Supplied records:
-*-

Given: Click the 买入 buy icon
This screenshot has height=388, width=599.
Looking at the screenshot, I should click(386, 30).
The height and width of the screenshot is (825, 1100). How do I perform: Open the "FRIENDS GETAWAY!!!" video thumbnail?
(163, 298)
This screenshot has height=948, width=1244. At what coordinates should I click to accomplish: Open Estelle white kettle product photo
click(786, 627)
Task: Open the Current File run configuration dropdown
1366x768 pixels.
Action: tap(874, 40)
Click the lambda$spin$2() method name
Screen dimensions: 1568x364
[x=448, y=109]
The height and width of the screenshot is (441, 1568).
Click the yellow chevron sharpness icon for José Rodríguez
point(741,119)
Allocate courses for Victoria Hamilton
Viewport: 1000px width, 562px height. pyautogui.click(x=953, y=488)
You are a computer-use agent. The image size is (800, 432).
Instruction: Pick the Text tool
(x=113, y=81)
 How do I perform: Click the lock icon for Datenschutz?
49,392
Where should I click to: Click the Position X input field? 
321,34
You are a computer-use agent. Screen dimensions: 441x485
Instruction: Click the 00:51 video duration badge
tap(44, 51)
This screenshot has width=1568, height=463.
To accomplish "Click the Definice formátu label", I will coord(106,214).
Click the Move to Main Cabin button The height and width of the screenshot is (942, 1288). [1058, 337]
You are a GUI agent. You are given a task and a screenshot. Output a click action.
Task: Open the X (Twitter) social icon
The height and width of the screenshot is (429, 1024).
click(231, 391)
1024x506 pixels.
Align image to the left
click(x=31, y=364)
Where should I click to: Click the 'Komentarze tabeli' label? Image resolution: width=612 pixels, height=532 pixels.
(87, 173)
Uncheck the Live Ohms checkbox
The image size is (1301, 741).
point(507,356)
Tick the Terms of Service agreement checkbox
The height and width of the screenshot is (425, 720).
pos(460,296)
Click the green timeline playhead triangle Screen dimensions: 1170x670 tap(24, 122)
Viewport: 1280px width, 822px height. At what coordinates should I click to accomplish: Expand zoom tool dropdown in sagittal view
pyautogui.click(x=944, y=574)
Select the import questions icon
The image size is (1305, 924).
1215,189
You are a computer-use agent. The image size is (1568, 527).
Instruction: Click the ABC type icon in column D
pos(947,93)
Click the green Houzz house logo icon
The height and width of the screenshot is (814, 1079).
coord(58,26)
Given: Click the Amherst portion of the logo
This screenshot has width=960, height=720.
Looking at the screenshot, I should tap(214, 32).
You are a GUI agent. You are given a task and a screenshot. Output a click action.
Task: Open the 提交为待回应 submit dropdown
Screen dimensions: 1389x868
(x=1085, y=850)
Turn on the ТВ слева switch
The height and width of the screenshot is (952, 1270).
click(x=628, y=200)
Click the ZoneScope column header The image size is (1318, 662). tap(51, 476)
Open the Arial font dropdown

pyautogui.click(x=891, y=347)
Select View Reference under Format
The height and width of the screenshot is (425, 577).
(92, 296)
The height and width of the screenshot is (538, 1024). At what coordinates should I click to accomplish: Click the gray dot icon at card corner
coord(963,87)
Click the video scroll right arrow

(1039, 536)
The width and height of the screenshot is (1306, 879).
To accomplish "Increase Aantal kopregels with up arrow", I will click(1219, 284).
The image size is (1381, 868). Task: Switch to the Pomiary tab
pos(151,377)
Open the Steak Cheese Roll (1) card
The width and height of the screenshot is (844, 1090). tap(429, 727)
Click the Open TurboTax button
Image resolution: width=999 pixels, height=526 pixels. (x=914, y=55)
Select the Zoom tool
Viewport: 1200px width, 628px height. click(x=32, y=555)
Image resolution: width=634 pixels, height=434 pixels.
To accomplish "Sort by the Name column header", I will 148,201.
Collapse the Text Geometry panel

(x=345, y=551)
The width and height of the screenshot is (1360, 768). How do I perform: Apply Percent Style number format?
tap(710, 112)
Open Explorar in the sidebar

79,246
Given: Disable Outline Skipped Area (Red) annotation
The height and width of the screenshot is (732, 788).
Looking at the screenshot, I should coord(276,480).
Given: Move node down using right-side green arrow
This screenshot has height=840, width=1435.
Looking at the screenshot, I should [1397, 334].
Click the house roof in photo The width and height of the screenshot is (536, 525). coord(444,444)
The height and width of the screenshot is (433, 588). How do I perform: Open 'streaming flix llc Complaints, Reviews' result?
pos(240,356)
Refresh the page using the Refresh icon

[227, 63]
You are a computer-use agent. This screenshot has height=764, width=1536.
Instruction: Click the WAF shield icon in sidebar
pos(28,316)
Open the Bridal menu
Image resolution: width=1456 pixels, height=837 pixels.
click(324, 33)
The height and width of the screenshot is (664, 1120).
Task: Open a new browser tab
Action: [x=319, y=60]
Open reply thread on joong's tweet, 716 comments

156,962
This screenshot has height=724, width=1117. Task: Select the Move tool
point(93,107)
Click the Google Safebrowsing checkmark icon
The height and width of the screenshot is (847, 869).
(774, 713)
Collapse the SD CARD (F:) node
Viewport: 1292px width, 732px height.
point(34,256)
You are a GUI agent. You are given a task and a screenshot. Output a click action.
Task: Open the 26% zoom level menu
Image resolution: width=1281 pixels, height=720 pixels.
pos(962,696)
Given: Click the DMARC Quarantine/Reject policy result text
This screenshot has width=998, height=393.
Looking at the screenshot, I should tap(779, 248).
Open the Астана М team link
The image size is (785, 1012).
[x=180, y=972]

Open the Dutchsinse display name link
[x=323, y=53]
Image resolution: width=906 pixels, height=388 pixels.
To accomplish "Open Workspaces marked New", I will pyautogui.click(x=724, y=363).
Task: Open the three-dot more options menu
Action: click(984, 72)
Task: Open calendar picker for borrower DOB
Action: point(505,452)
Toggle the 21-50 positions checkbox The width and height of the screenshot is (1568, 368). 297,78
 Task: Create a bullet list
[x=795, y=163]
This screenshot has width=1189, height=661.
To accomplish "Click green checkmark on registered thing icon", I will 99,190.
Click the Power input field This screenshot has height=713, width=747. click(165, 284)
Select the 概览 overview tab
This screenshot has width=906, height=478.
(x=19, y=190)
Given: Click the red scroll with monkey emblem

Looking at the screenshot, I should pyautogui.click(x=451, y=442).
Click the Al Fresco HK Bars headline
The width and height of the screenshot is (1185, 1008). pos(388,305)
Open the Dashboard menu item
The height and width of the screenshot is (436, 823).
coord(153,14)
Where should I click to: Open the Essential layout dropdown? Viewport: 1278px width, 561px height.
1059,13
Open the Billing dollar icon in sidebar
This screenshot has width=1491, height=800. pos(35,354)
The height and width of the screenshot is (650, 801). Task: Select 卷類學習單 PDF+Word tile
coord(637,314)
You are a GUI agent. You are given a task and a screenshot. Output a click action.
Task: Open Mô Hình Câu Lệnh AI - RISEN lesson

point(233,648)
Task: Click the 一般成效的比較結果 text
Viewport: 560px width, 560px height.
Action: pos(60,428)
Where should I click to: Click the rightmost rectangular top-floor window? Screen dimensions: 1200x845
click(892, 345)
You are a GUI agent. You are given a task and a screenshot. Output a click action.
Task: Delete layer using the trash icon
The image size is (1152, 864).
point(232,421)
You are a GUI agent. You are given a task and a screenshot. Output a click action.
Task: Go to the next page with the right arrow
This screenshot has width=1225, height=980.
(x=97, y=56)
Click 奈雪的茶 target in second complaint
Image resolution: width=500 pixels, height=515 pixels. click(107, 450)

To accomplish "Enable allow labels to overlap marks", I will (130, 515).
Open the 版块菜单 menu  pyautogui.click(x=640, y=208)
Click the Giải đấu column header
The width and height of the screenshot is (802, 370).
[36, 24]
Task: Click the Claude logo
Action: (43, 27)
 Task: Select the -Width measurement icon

-*-

Exercise goal: In full and without alteration, write out the data above.

Result of the task:
Given: Click the 买入 buy icon
This screenshot has height=388, width=599.
Looking at the screenshot, I should click(386, 30).
The height and width of the screenshot is (825, 1100). How do I perform: Open the "FRIENDS GETAWAY!!!" video thumbnail?
(163, 298)
This screenshot has height=948, width=1244. At what coordinates should I click to accomplish: Open Estelle white kettle product photo
click(786, 627)
Task: Open the Current File run configuration dropdown
1366x768 pixels.
Action: tap(874, 40)
Click the lambda$spin$2() method name
Screen dimensions: 1568x364
[x=448, y=109]
The height and width of the screenshot is (441, 1568).
Click the yellow chevron sharpness icon for José Rodríguez
point(741,119)
Allocate courses for Victoria Hamilton
Viewport: 1000px width, 562px height. pyautogui.click(x=953, y=488)
You are a computer-use agent. The image size is (800, 432).
Instruction: Pick the Text tool
(x=113, y=81)
 How do I perform: Click the lock icon for Datenschutz?
49,392
Where should I click to: Click the Position X input field? 
321,34
You are a computer-use agent. Screen dimensions: 441x485
Instruction: Click the 00:51 video duration badge
tap(44, 51)
This screenshot has width=1568, height=463.
To accomplish "Click the Definice formátu label", I will coord(106,214).
Click the Move to Main Cabin button The height and width of the screenshot is (942, 1288). [1058, 337]
You are a GUI agent. You are given a task and a screenshot. Output a click action.
Task: Open the X (Twitter) social icon
The height and width of the screenshot is (429, 1024).
click(231, 391)
1024x506 pixels.
Align image to the left
click(x=31, y=364)
Where should I click to: Click the 'Komentarze tabeli' label? Image resolution: width=612 pixels, height=532 pixels.
(87, 173)
Uncheck the Live Ohms checkbox
The image size is (1301, 741).
point(507,356)
Tick the Terms of Service agreement checkbox
The height and width of the screenshot is (425, 720).
pos(460,296)
Click the green timeline playhead triangle Screen dimensions: 1170x670 tap(24, 122)
Viewport: 1280px width, 822px height. At what coordinates should I click to accomplish: Expand zoom tool dropdown in sagittal view
pyautogui.click(x=944, y=574)
Select the import questions icon
The image size is (1305, 924).
1215,189
You are a computer-use agent. The image size is (1568, 527).
Instruction: Click the ABC type icon in column D
pos(947,93)
Click the green Houzz house logo icon
The height and width of the screenshot is (814, 1079).
coord(58,26)
Given: Click the Amherst portion of the logo
This screenshot has width=960, height=720.
Looking at the screenshot, I should tap(214, 32).
You are a GUI agent. You are given a task and a screenshot. Output a click action.
Task: Open the 提交为待回应 submit dropdown
Screen dimensions: 1389x868
(x=1085, y=850)
Turn on the ТВ слева switch
The height and width of the screenshot is (952, 1270).
click(x=628, y=200)
Click the ZoneScope column header The image size is (1318, 662). tap(51, 476)
Open the Arial font dropdown

pyautogui.click(x=891, y=347)
Select View Reference under Format
The height and width of the screenshot is (425, 577).
(92, 296)
The height and width of the screenshot is (538, 1024). At what coordinates should I click to accomplish: Click the gray dot icon at card corner
coord(963,87)
Click the video scroll right arrow

(1039, 536)
The width and height of the screenshot is (1306, 879).
To accomplish "Increase Aantal kopregels with up arrow", I will click(1219, 284).
The image size is (1381, 868). Task: Switch to the Pomiary tab
pos(151,377)
Open the Steak Cheese Roll (1) card
The width and height of the screenshot is (844, 1090). tap(429, 727)
Click the Open TurboTax button
Image resolution: width=999 pixels, height=526 pixels. (x=914, y=55)
Select the Zoom tool
Viewport: 1200px width, 628px height. click(x=32, y=555)
Image resolution: width=634 pixels, height=434 pixels.
To accomplish "Sort by the Name column header", I will 148,201.
Collapse the Text Geometry panel

(x=345, y=551)
The width and height of the screenshot is (1360, 768). How do I perform: Apply Percent Style number format?
tap(710, 112)
Open Explorar in the sidebar

79,246
Given: Disable Outline Skipped Area (Red) annotation
The height and width of the screenshot is (732, 788).
Looking at the screenshot, I should coord(276,480).
Given: Move node down using right-side green arrow
This screenshot has height=840, width=1435.
Looking at the screenshot, I should [1397, 334].
Click the house roof in photo The width and height of the screenshot is (536, 525). coord(444,444)
The height and width of the screenshot is (433, 588). How do I perform: Open 'streaming flix llc Complaints, Reviews' result?
pos(240,356)
Refresh the page using the Refresh icon

[227, 63]
You are a computer-use agent. This screenshot has height=764, width=1536.
Instruction: Click the WAF shield icon in sidebar
pos(28,316)
Open the Bridal menu
Image resolution: width=1456 pixels, height=837 pixels.
click(324, 33)
The height and width of the screenshot is (664, 1120).
Task: Open a new browser tab
Action: [x=319, y=60]
Open reply thread on joong's tweet, 716 comments

156,962
This screenshot has height=724, width=1117. Task: Select the Move tool
point(93,107)
Click the Google Safebrowsing checkmark icon
The height and width of the screenshot is (847, 869).
(774, 713)
Collapse the SD CARD (F:) node
Viewport: 1292px width, 732px height.
point(34,256)
You are a GUI agent. You are given a task and a screenshot. Output a click action.
Task: Open the 26% zoom level menu
Image resolution: width=1281 pixels, height=720 pixels.
pos(962,696)
Given: Click the DMARC Quarantine/Reject policy result text
This screenshot has width=998, height=393.
Looking at the screenshot, I should tap(779, 248).
Open the Астана М team link
The image size is (785, 1012).
[x=180, y=972]

Open the Dutchsinse display name link
[x=323, y=53]
Image resolution: width=906 pixels, height=388 pixels.
To accomplish "Open Workspaces marked New", I will pyautogui.click(x=724, y=363).
Task: Open the three-dot more options menu
Action: click(984, 72)
Task: Open calendar picker for borrower DOB
Action: point(505,452)
Toggle the 21-50 positions checkbox The width and height of the screenshot is (1568, 368). 297,78
 Task: Create a bullet list
[x=795, y=163]
This screenshot has width=1189, height=661.
To accomplish "Click green checkmark on registered thing icon", I will 99,190.
Click the Power input field This screenshot has height=713, width=747. click(165, 284)
Select the 概览 overview tab
This screenshot has width=906, height=478.
(x=19, y=190)
Given: Click the red scroll with monkey emblem

Looking at the screenshot, I should pyautogui.click(x=451, y=442).
Click the Al Fresco HK Bars headline
The width and height of the screenshot is (1185, 1008). pos(388,305)
Open the Dashboard menu item
The height and width of the screenshot is (436, 823).
coord(153,14)
Where should I click to: Open the Essential layout dropdown? Viewport: 1278px width, 561px height.
1059,13
Open the Billing dollar icon in sidebar
This screenshot has width=1491, height=800. pos(35,354)
The height and width of the screenshot is (650, 801). Task: Select 卷類學習單 PDF+Word tile
coord(637,314)
You are a GUI agent. You are given a task and a screenshot. Output a click action.
Task: Open Mô Hình Câu Lệnh AI - RISEN lesson

point(233,648)
Task: Click the 一般成效的比較結果 text
Viewport: 560px width, 560px height.
Action: pos(60,428)
Where should I click to: Click the rightmost rectangular top-floor window? Screen dimensions: 1200x845
click(892, 345)
You are a GUI agent. You are given a task and a screenshot. Output a click action.
Task: Delete layer using the trash icon
The image size is (1152, 864).
point(232,421)
You are a GUI agent. You are given a task and a screenshot. Output a click action.
Task: Go to the next page with the right arrow
This screenshot has width=1225, height=980.
(x=97, y=56)
Click 奈雪的茶 target in second complaint
Image resolution: width=500 pixels, height=515 pixels. click(107, 450)

To accomplish "Enable allow labels to overlap marks", I will (130, 515).
Open the 版块菜单 menu  pyautogui.click(x=640, y=208)
Click the Giải đấu column header
The width and height of the screenshot is (802, 370).
[36, 24]
Task: Click the Claude logo
Action: (43, 27)
 Task: Select the -Width measurement icon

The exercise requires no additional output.